Private Sector Helps Thwart Major Source of Spam

Published February 1, 2009

Spam email volumes plunged by more than 40 percent virtually overnight late last year after Internet service providers (ISPs) around the world pulled the plug on a notorious Web hosting service. The victory, though short-lived, points to the market’s key role in battling spam.

Researchers at IronPort Systems Inc., a San Bruno, California-based maker of email security tools owned by tech giant Cisco, said the dramatic dip in email spam was due to ISPs blackballing a single firm—McColo Corp. The San Jose, California-based Web hosting company is accused by technology security experts and the Federal Trade Commission of hosting some of the world’s biggest spam and malware operations.

“For 2008, spam averaged nearly 200 billion messages a day,” said David Oro, a spokesman for IronPort. “In mid-November, that volume dropped by more than half because a webhost company named McColo was taken offline. They were a major source of spam.”

Empowering ‘Netizens’

By the last week of 2008, spam levels were back on the rise, but still below the levels recorded before McColo was taken down. That is a tribute to the ability of the private sector and law enforcement to work together, said Anthony Arrott, a special assistant to the chief technology officer of Trend Micro, a Cupertino, California-based anti-virus program vendor.

“Law enforcement is a tedious, painstaking task,” Arrott said. “Sometimes, like with the shutdown of McColo, the work pays off big-time. The interesting thing is how regular netizens—both private individuals and commercial enterprises—are willing to devote time and effort actively assisting law enforcement professionals in tracking down and shutting down cybercriminals.

“The McColo shutdown has turned out to be a big win for the good guys,” Arrott added. “It’s an example, at least for now, of using existing laws and aggressive enforcement to achieve significant success against cybercriminals. Vigilant enforcement along with continuous improvement of anti-spam technology probably contributes more to solving the problem than additional anti-spam laws would.

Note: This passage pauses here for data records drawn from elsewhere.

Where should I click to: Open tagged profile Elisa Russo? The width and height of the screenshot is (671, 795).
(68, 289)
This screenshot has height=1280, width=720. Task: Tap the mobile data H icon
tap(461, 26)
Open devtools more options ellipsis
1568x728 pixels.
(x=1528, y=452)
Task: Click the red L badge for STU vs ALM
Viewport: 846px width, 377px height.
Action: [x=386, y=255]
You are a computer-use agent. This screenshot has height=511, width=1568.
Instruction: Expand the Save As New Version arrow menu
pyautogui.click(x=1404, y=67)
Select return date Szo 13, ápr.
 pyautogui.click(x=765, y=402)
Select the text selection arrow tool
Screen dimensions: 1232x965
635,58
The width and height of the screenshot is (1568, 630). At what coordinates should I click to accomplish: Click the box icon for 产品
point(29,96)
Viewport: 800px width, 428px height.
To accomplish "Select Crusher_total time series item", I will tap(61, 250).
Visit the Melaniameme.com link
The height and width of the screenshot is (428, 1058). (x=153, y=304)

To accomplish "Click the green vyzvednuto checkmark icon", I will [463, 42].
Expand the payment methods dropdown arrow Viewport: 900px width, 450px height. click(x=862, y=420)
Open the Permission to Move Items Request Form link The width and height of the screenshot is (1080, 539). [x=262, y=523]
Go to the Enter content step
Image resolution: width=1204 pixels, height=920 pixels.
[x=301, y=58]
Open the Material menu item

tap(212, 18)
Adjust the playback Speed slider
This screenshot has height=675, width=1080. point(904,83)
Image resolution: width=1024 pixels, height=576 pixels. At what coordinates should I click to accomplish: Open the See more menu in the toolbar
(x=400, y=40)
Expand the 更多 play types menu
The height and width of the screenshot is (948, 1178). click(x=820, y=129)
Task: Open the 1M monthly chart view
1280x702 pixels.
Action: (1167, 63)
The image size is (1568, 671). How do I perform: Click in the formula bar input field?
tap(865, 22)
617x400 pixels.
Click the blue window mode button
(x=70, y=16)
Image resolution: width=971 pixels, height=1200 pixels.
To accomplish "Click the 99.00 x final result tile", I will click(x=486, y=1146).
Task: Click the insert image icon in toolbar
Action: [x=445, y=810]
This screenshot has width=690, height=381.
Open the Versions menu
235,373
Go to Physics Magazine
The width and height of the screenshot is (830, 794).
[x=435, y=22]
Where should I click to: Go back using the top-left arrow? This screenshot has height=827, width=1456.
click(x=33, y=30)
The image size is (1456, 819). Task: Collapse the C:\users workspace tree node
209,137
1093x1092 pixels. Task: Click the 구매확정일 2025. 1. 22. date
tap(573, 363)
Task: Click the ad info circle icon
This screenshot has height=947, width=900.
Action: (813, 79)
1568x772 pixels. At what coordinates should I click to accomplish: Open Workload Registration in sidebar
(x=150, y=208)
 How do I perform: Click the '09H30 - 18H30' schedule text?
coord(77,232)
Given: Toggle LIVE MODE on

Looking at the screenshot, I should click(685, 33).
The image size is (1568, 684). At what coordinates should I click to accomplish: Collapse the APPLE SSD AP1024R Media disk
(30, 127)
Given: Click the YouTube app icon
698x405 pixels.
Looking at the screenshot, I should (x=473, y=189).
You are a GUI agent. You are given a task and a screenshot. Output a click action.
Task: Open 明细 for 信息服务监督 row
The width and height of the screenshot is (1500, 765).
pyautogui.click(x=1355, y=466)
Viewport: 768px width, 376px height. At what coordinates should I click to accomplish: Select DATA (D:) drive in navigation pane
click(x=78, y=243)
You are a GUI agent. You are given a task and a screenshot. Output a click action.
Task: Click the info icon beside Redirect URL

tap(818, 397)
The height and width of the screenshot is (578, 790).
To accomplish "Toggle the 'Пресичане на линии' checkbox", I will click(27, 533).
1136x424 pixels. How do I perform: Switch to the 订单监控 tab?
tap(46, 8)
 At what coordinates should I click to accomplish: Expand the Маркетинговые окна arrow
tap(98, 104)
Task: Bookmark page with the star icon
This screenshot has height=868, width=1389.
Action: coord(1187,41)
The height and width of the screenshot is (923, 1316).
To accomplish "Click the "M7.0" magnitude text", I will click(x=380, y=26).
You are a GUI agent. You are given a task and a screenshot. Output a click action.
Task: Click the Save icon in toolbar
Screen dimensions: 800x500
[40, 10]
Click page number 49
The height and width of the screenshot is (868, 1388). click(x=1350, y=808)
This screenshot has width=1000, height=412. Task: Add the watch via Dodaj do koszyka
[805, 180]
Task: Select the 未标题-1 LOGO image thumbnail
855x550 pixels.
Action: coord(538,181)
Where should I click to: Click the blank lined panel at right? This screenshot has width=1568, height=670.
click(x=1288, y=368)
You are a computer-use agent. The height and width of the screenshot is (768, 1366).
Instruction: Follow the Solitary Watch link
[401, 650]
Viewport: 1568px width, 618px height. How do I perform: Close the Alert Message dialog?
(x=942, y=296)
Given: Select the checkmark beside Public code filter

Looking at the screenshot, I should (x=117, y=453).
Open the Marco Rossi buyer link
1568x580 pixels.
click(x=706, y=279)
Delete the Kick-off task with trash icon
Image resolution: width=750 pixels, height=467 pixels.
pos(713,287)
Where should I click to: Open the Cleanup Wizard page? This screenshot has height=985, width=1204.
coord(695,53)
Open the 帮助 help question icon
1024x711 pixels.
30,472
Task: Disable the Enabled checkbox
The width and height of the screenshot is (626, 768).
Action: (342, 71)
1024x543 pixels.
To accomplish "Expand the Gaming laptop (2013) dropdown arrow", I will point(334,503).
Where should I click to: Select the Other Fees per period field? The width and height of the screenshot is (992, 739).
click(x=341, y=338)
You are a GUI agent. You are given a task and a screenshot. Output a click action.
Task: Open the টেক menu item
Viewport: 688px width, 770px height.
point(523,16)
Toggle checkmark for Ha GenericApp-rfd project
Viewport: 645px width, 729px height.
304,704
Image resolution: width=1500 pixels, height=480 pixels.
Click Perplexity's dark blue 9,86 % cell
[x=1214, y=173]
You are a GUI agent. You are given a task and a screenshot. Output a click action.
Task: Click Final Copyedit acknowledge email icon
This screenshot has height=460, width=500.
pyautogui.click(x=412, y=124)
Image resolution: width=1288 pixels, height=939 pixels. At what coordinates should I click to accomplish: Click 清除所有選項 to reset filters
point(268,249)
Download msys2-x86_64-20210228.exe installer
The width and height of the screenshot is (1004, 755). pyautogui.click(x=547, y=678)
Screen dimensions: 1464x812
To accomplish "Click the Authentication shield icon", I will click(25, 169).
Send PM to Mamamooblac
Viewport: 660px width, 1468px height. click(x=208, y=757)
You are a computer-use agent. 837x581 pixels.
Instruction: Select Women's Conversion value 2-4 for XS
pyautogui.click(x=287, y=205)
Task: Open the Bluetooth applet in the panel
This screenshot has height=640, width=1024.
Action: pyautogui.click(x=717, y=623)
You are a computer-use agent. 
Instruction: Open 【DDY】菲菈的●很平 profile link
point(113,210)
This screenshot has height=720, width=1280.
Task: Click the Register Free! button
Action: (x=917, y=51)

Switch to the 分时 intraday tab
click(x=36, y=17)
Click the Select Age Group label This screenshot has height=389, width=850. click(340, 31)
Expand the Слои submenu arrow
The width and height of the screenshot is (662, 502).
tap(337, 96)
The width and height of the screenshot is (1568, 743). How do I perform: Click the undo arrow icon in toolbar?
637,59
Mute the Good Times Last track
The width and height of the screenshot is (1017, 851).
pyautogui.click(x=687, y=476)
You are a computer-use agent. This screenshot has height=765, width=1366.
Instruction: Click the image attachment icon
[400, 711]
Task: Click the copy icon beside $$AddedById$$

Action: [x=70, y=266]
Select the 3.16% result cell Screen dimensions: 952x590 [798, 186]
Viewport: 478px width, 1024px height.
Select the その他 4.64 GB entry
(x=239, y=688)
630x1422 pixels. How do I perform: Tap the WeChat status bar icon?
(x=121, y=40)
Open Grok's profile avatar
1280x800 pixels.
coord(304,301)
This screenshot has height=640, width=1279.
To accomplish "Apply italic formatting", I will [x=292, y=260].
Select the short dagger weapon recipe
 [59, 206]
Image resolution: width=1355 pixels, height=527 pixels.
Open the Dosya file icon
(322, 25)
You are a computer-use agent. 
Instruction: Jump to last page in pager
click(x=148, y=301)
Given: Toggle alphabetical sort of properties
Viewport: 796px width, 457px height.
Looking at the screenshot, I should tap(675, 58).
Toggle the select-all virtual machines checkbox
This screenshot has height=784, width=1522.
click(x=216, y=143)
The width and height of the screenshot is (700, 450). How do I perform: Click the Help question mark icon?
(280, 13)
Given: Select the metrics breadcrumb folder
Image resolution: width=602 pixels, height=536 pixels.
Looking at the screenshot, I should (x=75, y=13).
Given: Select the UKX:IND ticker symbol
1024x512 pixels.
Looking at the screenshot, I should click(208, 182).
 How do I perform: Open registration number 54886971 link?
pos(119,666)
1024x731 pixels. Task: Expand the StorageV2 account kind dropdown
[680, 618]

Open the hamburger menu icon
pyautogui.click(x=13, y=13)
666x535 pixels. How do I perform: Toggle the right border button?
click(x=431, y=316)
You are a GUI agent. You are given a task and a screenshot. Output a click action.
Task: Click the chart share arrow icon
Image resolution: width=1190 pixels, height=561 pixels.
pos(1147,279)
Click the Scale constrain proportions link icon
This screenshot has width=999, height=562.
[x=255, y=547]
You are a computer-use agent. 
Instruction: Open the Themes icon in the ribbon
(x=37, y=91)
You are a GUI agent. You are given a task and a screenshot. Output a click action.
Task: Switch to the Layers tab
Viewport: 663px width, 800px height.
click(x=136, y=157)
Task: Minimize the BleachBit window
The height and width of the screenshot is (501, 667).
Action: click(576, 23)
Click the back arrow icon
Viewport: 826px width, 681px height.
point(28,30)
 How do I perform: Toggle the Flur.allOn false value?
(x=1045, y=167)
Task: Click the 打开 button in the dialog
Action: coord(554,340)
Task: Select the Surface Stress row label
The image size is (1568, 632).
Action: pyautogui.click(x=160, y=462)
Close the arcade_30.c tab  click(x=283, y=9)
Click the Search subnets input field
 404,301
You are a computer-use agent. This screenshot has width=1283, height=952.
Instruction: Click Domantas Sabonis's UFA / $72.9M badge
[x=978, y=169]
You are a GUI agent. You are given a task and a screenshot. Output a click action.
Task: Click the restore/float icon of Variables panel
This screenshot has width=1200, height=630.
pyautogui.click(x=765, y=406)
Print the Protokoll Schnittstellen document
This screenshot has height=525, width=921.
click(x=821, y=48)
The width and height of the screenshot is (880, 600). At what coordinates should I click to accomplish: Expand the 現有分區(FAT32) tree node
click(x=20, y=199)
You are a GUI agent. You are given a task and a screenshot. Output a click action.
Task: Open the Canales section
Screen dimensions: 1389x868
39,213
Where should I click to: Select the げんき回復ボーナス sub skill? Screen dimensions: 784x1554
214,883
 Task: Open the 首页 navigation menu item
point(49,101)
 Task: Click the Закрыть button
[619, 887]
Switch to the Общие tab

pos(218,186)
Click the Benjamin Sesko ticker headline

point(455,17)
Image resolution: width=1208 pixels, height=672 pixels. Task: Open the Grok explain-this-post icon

“There is no silver bullet that will stop future successful innovation by cybercriminals,” Arrott continued. “In a free and open society it is difficult to prevent some people from finding and exploiting ever-new ways to commit cybercrime. But aggressive enforcement, ever-improving security solutions, and widely practiced vigilance can keep pace with spammers.”

Taking the Fight Overseas

John Dunn, editor of the influential Techworld online magazine, said last year’s victory might be hard to sustain because if the heat gets too great for spammers in the United States, they’ll move their operations overseas.

“Hitting the ISPs that carry spam is an effective way to reduce spam in the short term,” Dunn said. “Longer term, spammers will likely move to countries where enforcement is poor. The good news is that, at the moment, most U.S. spammers don’t have the money to do that.”

That means the long-term answer isn’t necessarily to be found in government.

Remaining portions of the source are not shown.